硬式グラブ「ミズノプロ クラシック」が堅調

硬式グラブ「ミズノプロ クラシック」が堅調

ミズノの2024年シーズンのベースボールビジネスは、前年同期比104-105%の見通しだ。リニューアルを図った主力商材の1つ硬式グラブ「ミズノプロ クラシック」が堅調に推移したほか、強化点だったチームビジネスも後押しになった。

硬式グラブ「ミズノプロ クラシック」が堅調、スパイクも健闘

前年度は110%と好調な推移だったベースボールビジネス。WBC(野球W杯)やウエア契約を結んでいる阪神タイガースの日本一効果がプラスに働いた。

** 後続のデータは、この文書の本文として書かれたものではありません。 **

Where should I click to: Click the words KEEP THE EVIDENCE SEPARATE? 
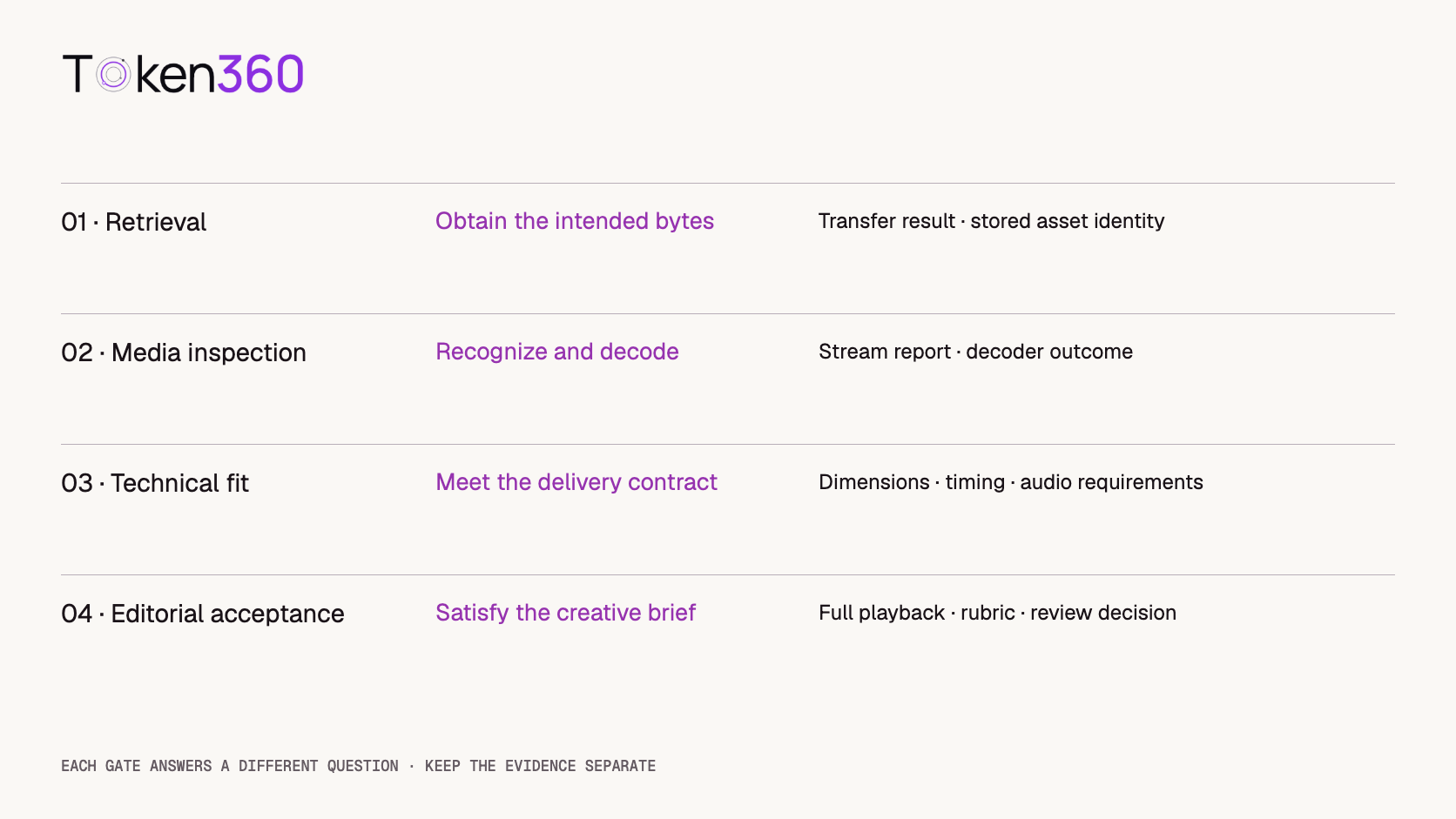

今シーズンはそうした“特需”が無くなったため、増収にはプラスアルファの上乗せが必要だった。

好調のライトレボシリーズに続き、 今シーズンは新たに厚底モデルも展開した

好調のライトレボシリーズに続き、
今シーズンは新たに厚底モデルも展開した

新たな試みの1つが、リニューアルを図った主力商材の1つ硬式グラブ「ミズノプロ」のリニューアルだ。「ミズノプロ クラシック」と名付けた新しい製品は、使用する革の伸びる方向を最優先した機能性重視のコンセプトが特徴。従来は採用しない部分の革も使っているため、所々にキズがある。

シリアスプレーヤーを顧客に持つBSSという野球専門店を主体に販売したが、クレームはほとんどなかったという。接客時にそのメリットを的確に伝えられた点が功を奏したようだ。SDGsのトレンドを意識した取り組みだが、エンドユーザーの理解を得ることができた。グラブの販売数量は横ばいだが、春夏シーズンより実施した上代の値上げが売上増につながった。

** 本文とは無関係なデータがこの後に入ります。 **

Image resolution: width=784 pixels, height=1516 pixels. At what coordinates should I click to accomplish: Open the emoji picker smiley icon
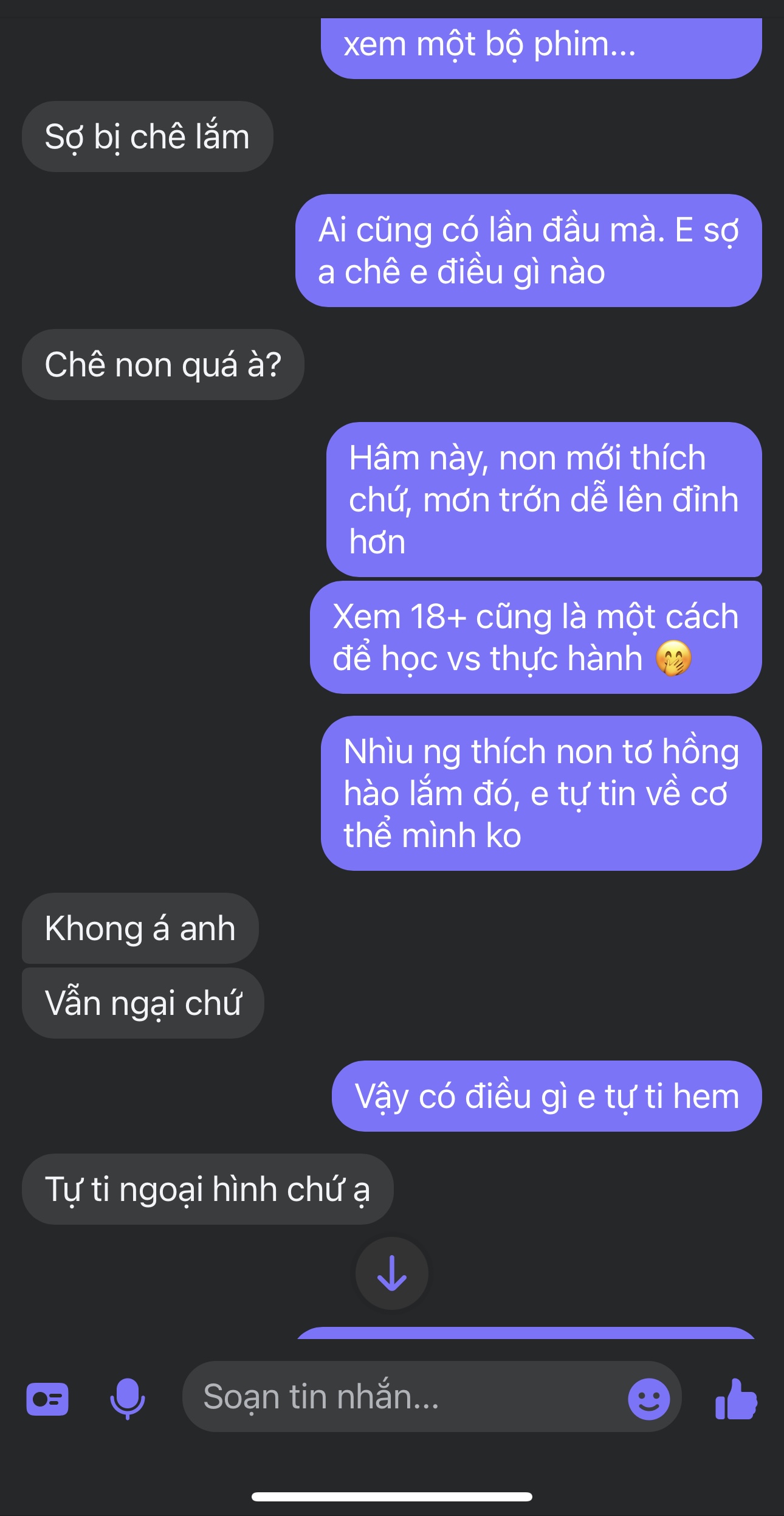tap(648, 1399)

そのほか、スパイクシューズも健闘している。軽量性を重視した「ライトレボ」シリーズがけん引役になっている。今シーズンは、ランニングシューズでは主流になっている厚底タイプを投入したが、同シリーズの認知も進み、好調な推移だった。

チームビジネスも後押しに

強化点に挙げていたチームビジネスも収益に貢献したカテゴリーだ。チームのユニフォームを主体に開拓を進めた結果、前年同期比で2ケタ近い伸びとなった。競合他社の撤退なども新規開拓の好機となった。

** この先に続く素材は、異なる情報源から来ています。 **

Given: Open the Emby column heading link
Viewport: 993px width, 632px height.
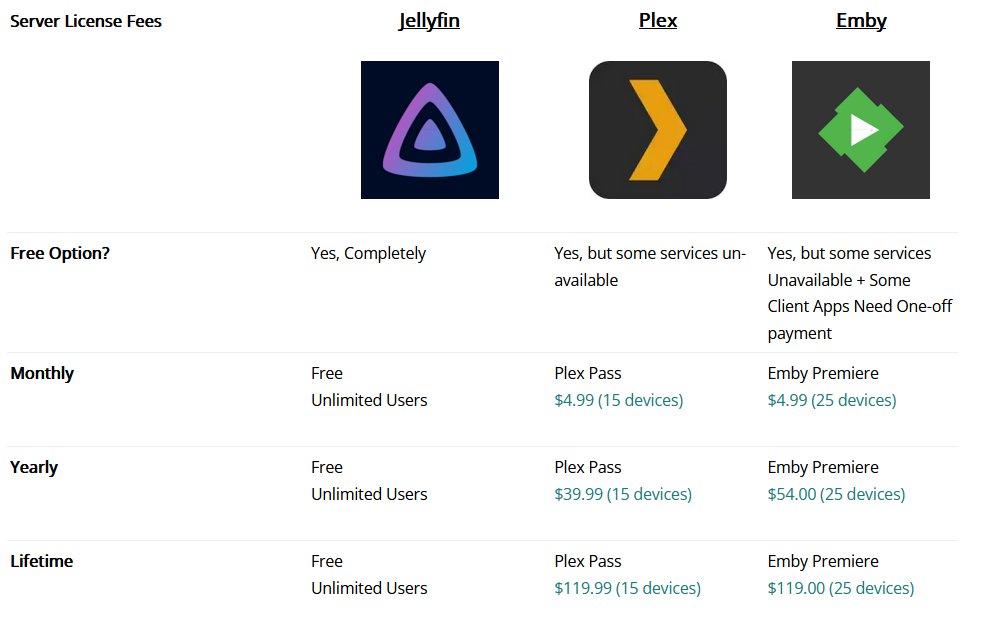Looking at the screenshot, I should [x=861, y=20].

慢性的な少子化の影響で、競技人口が漸減している国内のスポーツ市場は新しい分野の開拓が求められている。ベースボールビジネスも例外ではない。その解決の一助として、グループ会社のシャープ産業を活用したファンビジネスも今後、伸び代が期待できる市場である。

今後、新たに取り組んでいくのは「スポーツテック」と呼ばれる分野だ。スポーツにテクノロジーを掛け合わせた市場で、技術やパフォーマンスの向上を科学的に検証し、効率の良い練習ができるヒントを提供するという発想である。物販を主体とした用具に加え、ファン層へのグッズ販売や大会・イベントの提供、スポーツテックなどソフト面のビジネスにも力を入れようと考えている。